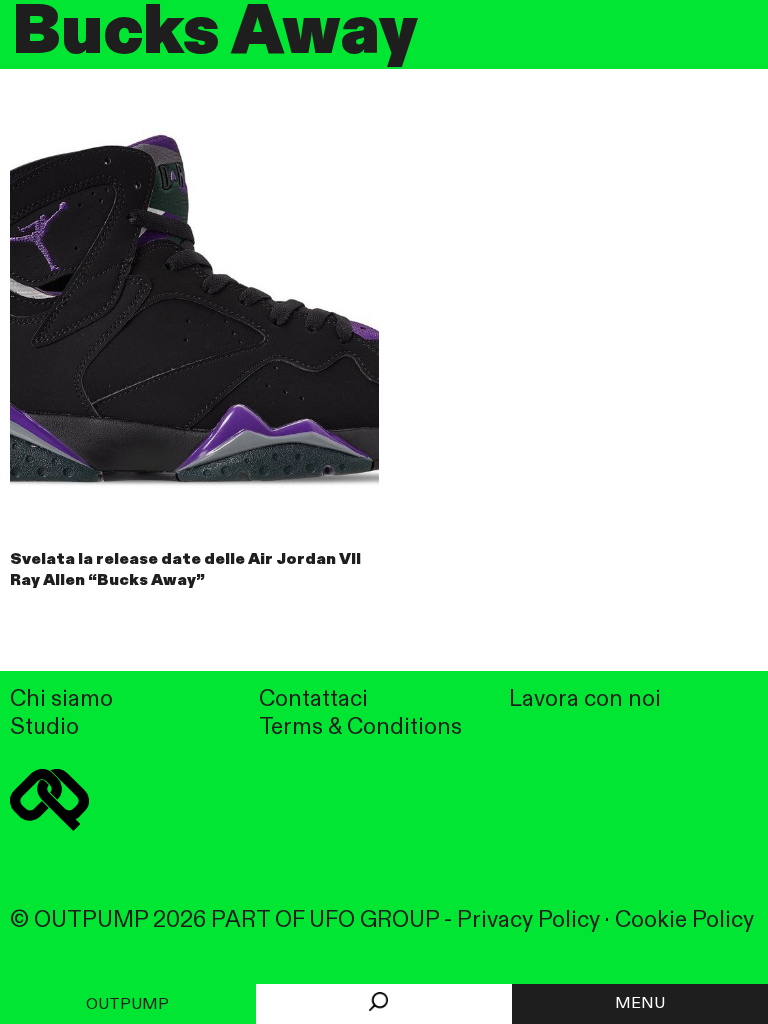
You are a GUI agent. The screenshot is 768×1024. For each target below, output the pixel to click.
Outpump (127, 1005)
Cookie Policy (684, 920)
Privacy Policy (528, 920)
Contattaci (313, 699)
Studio (44, 727)
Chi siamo (61, 699)
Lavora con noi (585, 699)
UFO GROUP (374, 920)
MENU (640, 1004)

**WORK TO COMPLETE**
What is needed is a word-for-word copy of the data above, free of any images.

**SOLUTION FOR THIS EXERCISE**
You are a GUI agent. The screenshot is 768×1024. For each target below, output the pixel to click.
Outpump (127, 1005)
Cookie Policy (684, 920)
Privacy Policy (528, 920)
Contattaci (313, 699)
Studio (44, 727)
Chi siamo (61, 699)
Lavora con noi (585, 699)
UFO GROUP (374, 920)
MENU (640, 1004)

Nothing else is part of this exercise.